External Heat Sink design utilizing a convection slot at the back of the chassis to increase thermal dissipation._

What is the meaning of external heat sink and liquid cooling with chipset water block?

I do not have liquid cooling, as you can see in the pic above, the pipe ends are open and they were like this from the start.

How exactly do I get it filled with Liquid Nitrogen?


----------



## rijinpk1 (Jul 13, 2014)

see some youtube videos on installing liquid coolers.

- - - Updated - - -

*www.youtube.com/watch?v=48yUH5HwMLc


----------



## Nerevarine (Jul 13, 2014)

To install a water cooling mount make sure it has holes for water cooling pipes.. These are located underneath the rear exhaust fan on the back of the cabinet.. 
If your current cabinet has these, AND some appropriate space to accomodate an after market cooler, you are good to go


----------



## SunnyKapoor (Jul 13, 2014)

Yes it has two holes above the rear Fan.

where exactly I can buy the cooling loop in India? Especially Kolkata?


----------



## rijinpk1 (Jul 13, 2014)

ask vedant computers.


----------



## SunnyKapoor (Jul 14, 2014)

Thanks. I will contact them.


----------



## SunnyKapoor (Jul 16, 2014)

Well Vedant Computers are not replying, I will try calling them but the problem is they are in the centre of city and I am almost at the outskirts they will not send someone so far out to fix a cooler for cpu. I will probably have to try fixing it myself.

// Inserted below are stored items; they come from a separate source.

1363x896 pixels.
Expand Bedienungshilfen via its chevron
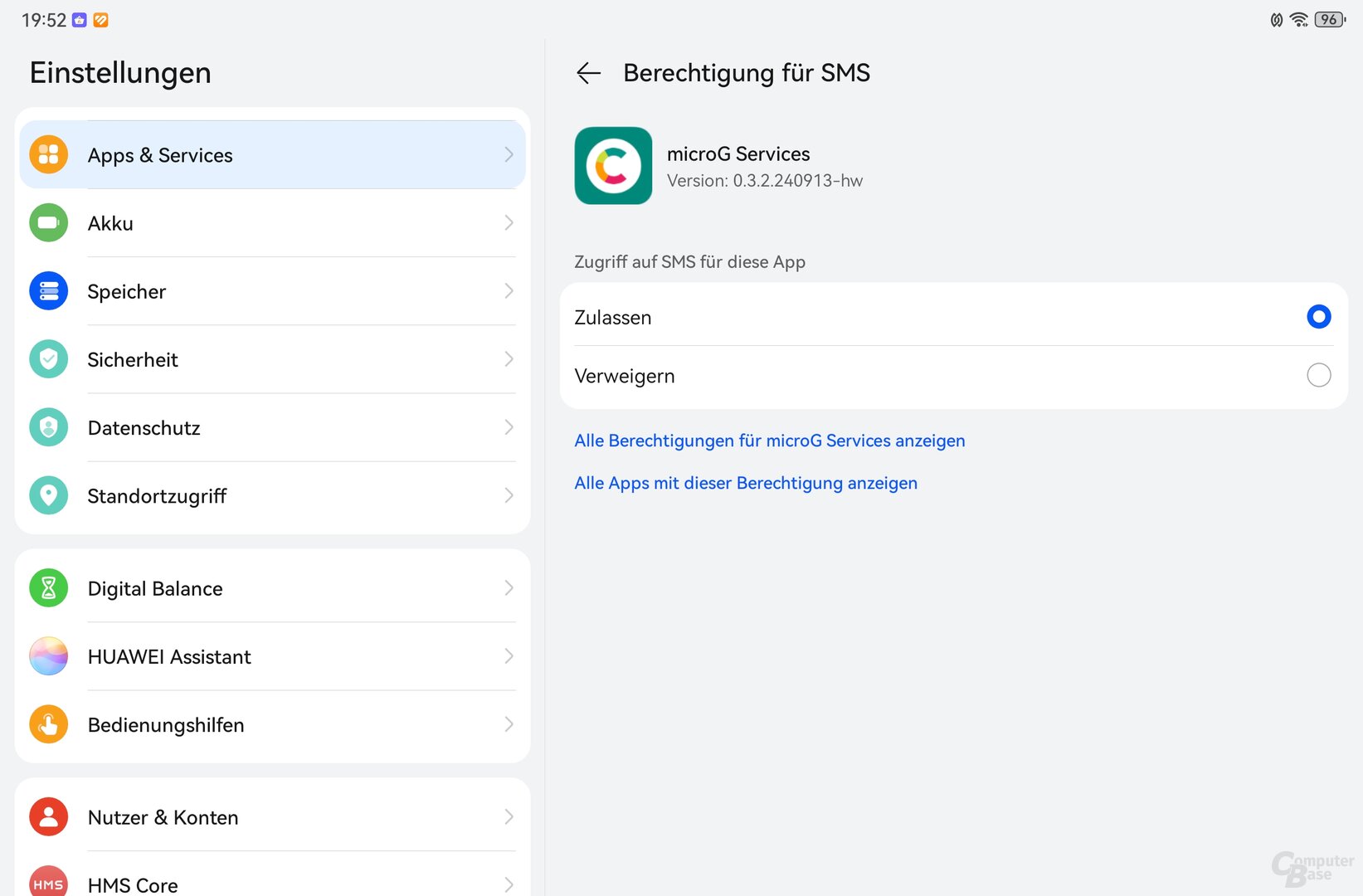[509, 724]
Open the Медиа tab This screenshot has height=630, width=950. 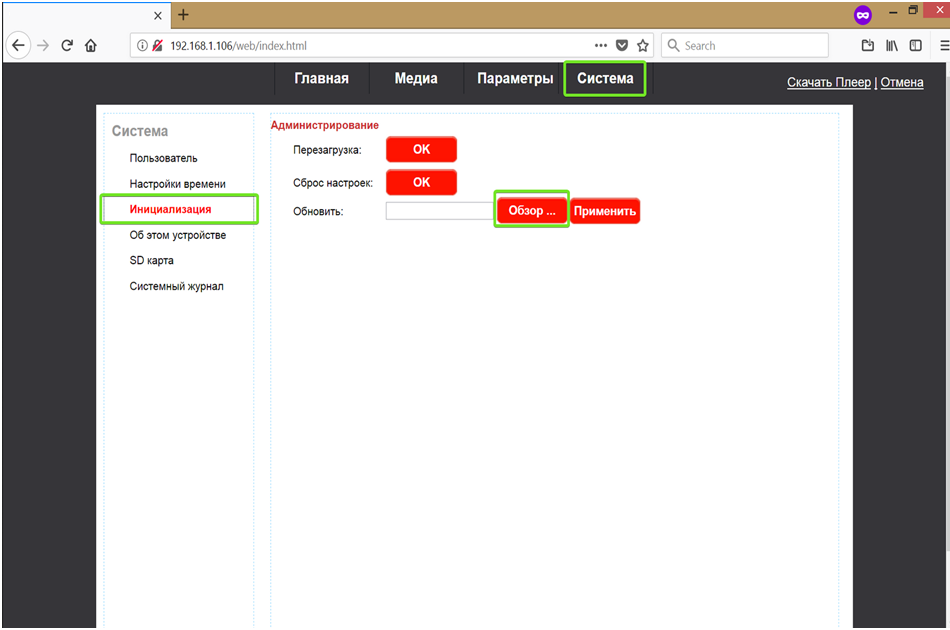(415, 79)
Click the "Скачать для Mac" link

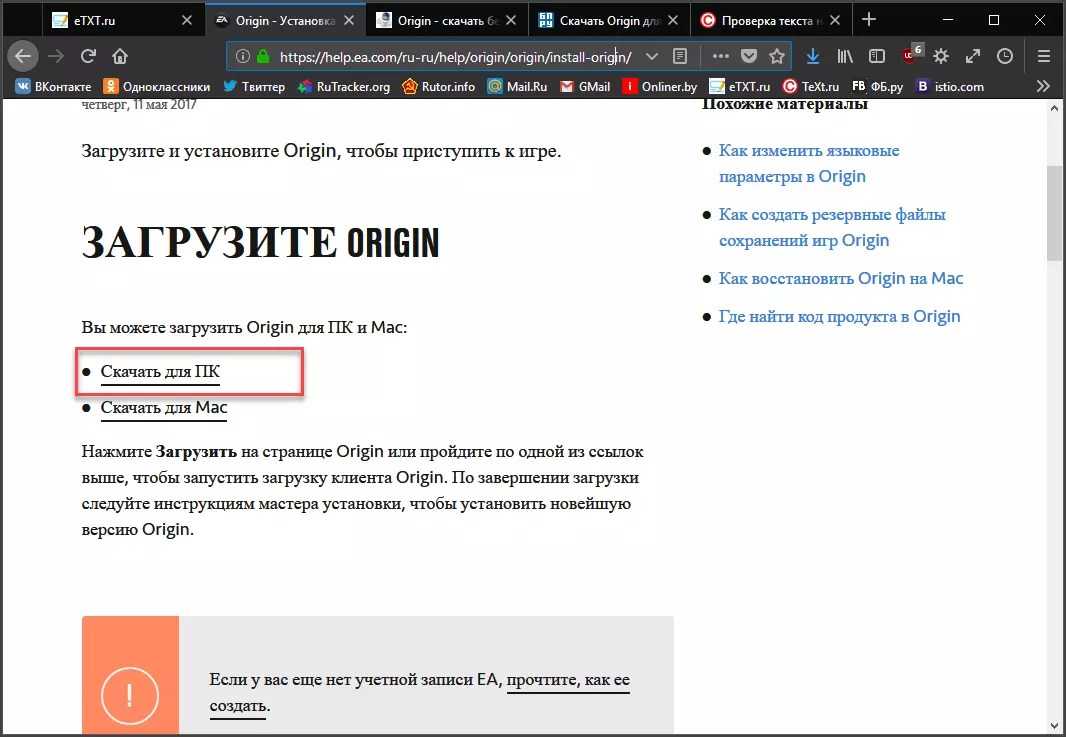click(x=164, y=408)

So I am probably going to buy Cooler master seidon  Cooler Master: Cooling

Any tips here?

But I also need a cooler for my Nvidia Quadro 4000 GPU, do we get coolers for GPU in India?

Please can someone give a link for GPU coolers?

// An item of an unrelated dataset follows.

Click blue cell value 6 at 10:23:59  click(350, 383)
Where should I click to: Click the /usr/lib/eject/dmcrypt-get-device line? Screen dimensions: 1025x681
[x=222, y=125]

Also where can I find an air compressor in India to clean dust from the cpu cabinet?


----------



## ico (Jul 17, 2014)

SunnyKapoor said:


> But I also need a cooler for my Nvidia Quadro 4000 GPU, do we get coolers for GPU in India?


Nope. The only way you can get them is by searching on eBay.in. Some eBay products can be shipped internationally, eBay handles everything and you pay whatever you see. But the truth is, the cost is a bit on the higher side compared to their actual price in USA.

This company Arctic makes good GPU coolers. ARCTIC | Graphics Card Cooler

In their website, I don't see nVidia Quadro cards being mentioned.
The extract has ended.